Another aspect of migration, life at home, is explored in a film rife with symbols, Touki-Bouki by Djibril Diop Mambéty(1973). Two young people, Mory and Anta, while roaming their time away riding through the streets of Dakar on a motorbike straddled with bullhorns. The film is an allegory to unbridled longing but also hopeless imprisonment. The bull is doomed to be sacrificed, despite its resistance and hunger for freedom. The bull cannot escape its simple fate as food for people. The two youngsters attempt to escape their fate by dreaming of migrating to Paris, a city whose praises are sang by Josephine Baker in a sultry, beckoning voice. To achieve their goal, Mory and Anta commit robbery, but even with this desperate act, they are unable to escape their fate. On arrival at the harbor to board the ship bound for Paris, the same ship which Diouana boarded, Mory hesitates. He turns around and rushes back to the city in search of his motorbike with the bullhorns. The bull decides to embrace its fate.
But what if the journey undertaken fails? What if the migrant does not arrive at his destination? This is the theme that is tackled with great subtlety and power by Mambéty’s niece, Mati Diop, in the 2019 movie Atlantique. Mati Diop chooses to focus on the effect of failed attempts to migrate on those left at home.

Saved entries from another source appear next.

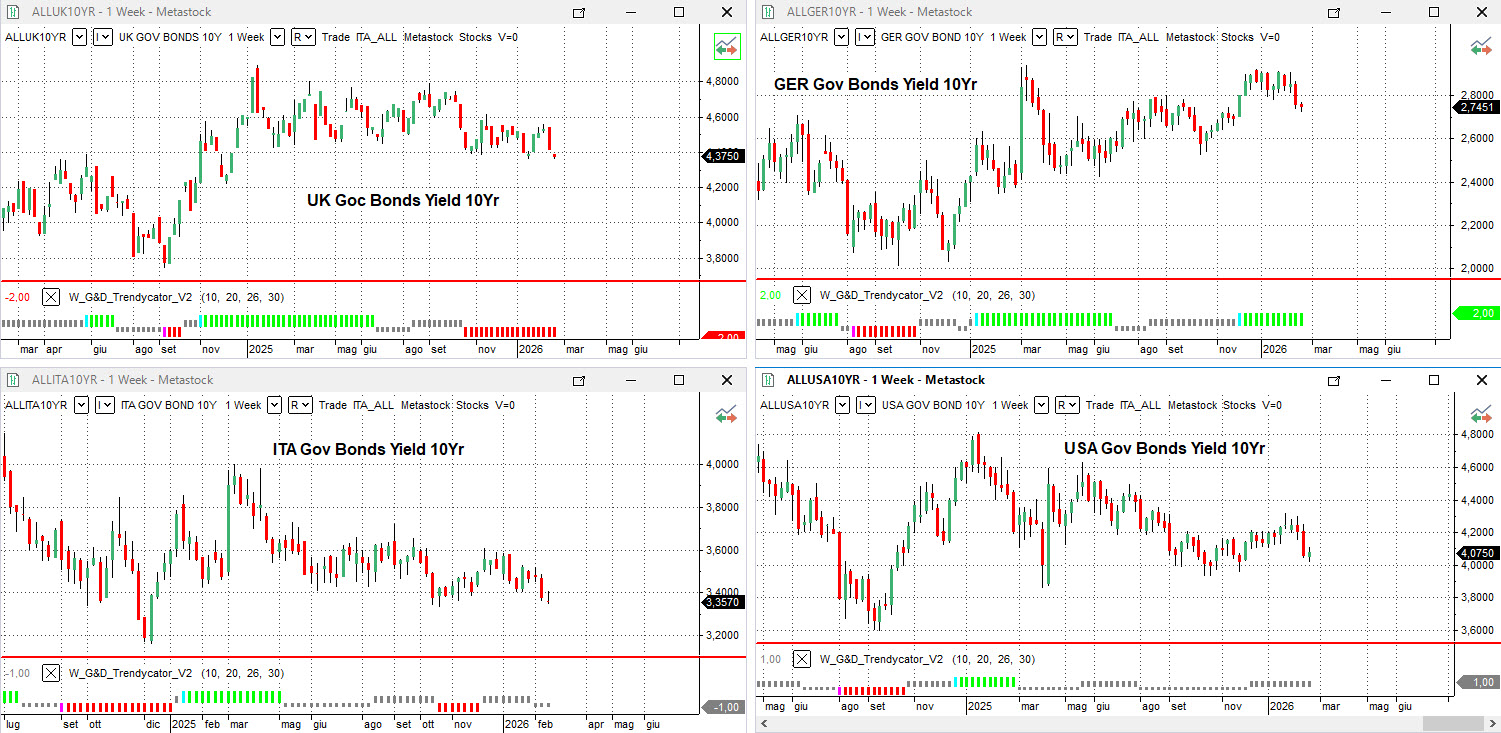1501x733 pixels.
Task: Expand the 1 Week period dropdown in German chart
Action: [x=1039, y=37]
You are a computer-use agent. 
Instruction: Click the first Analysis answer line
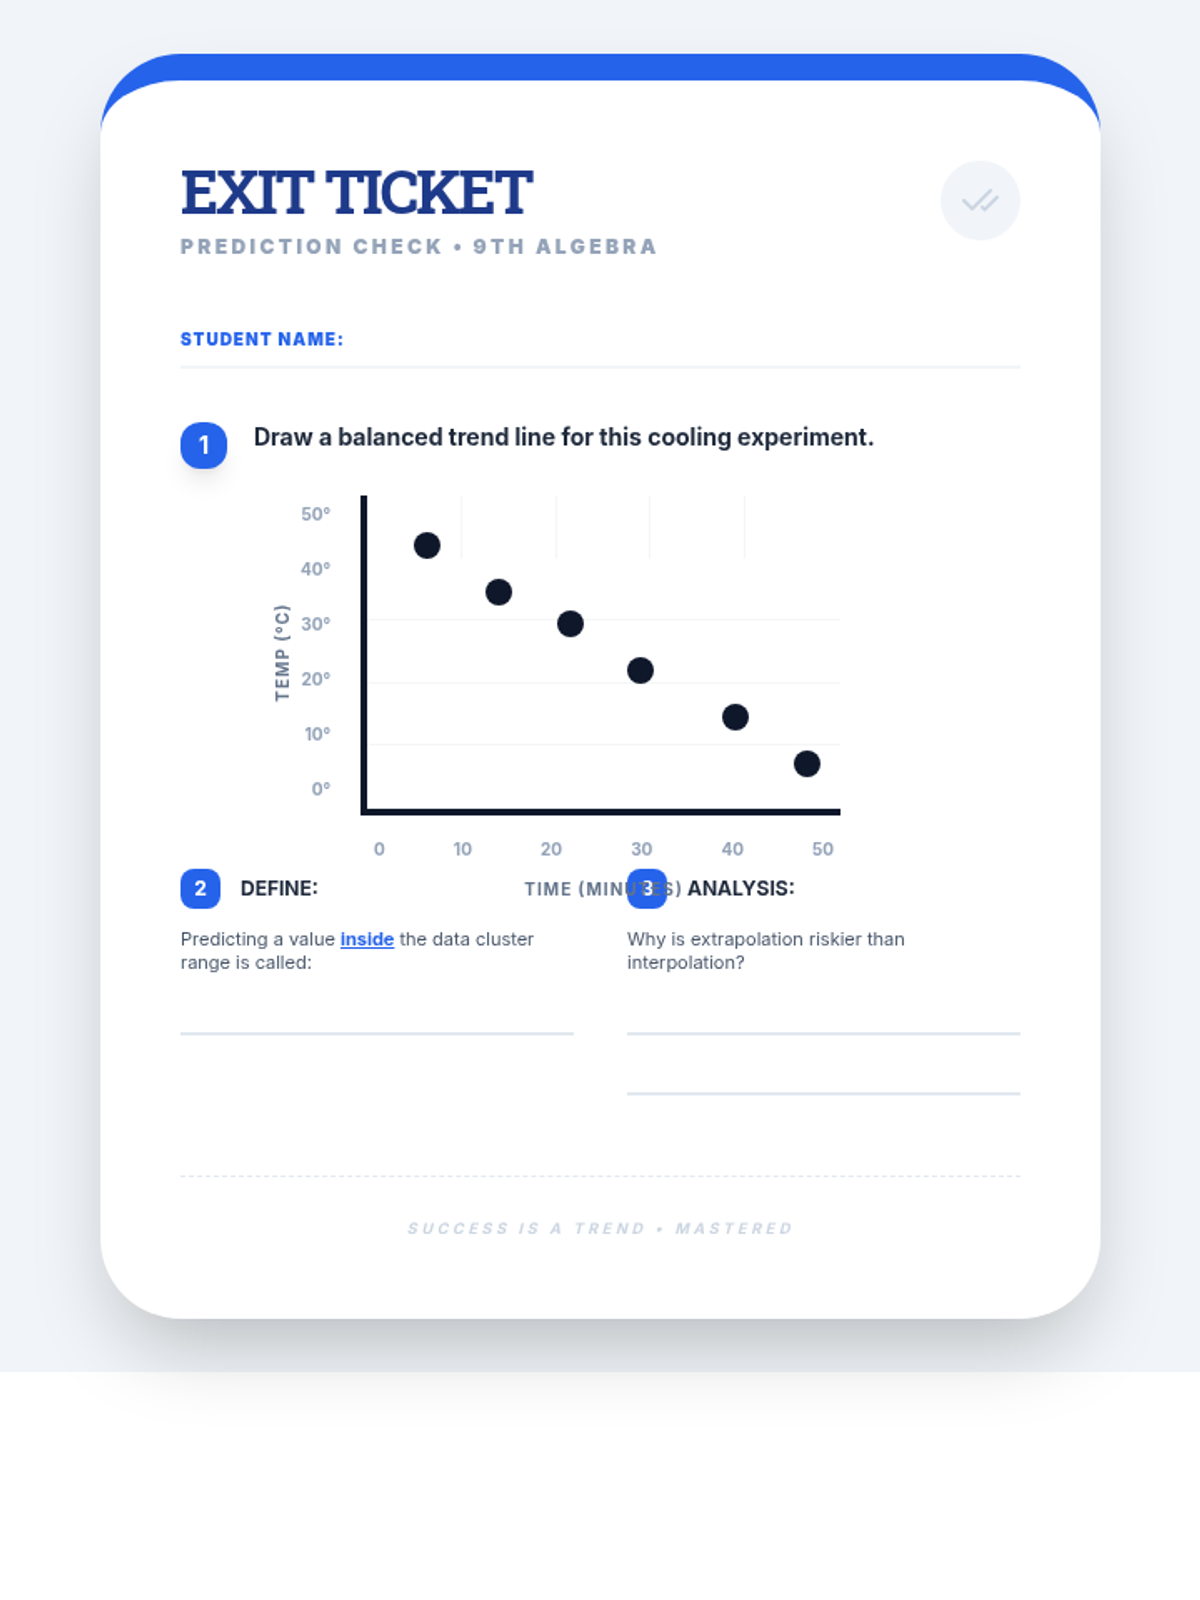click(x=823, y=1033)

She succeeds by making the spirits of the dead at sea return to those who were left behind and in doing so make them see what the migrants saw at the sea, what they experienced. What Mati Diop showcases is the greatest form of empathy, which makes this film, in my opinion, the best of the three reviewed.
But Mati had great teachers to learn from and to lean on, teachers in the persons of the father of the African cinema Sembene Ousmane and her uncle Diop Mambéty who died so young.
These films pay homage to migration in all its facets. They show us the beauty of the human being but also the terrible costs of migration.
They are a gift from these three great masters.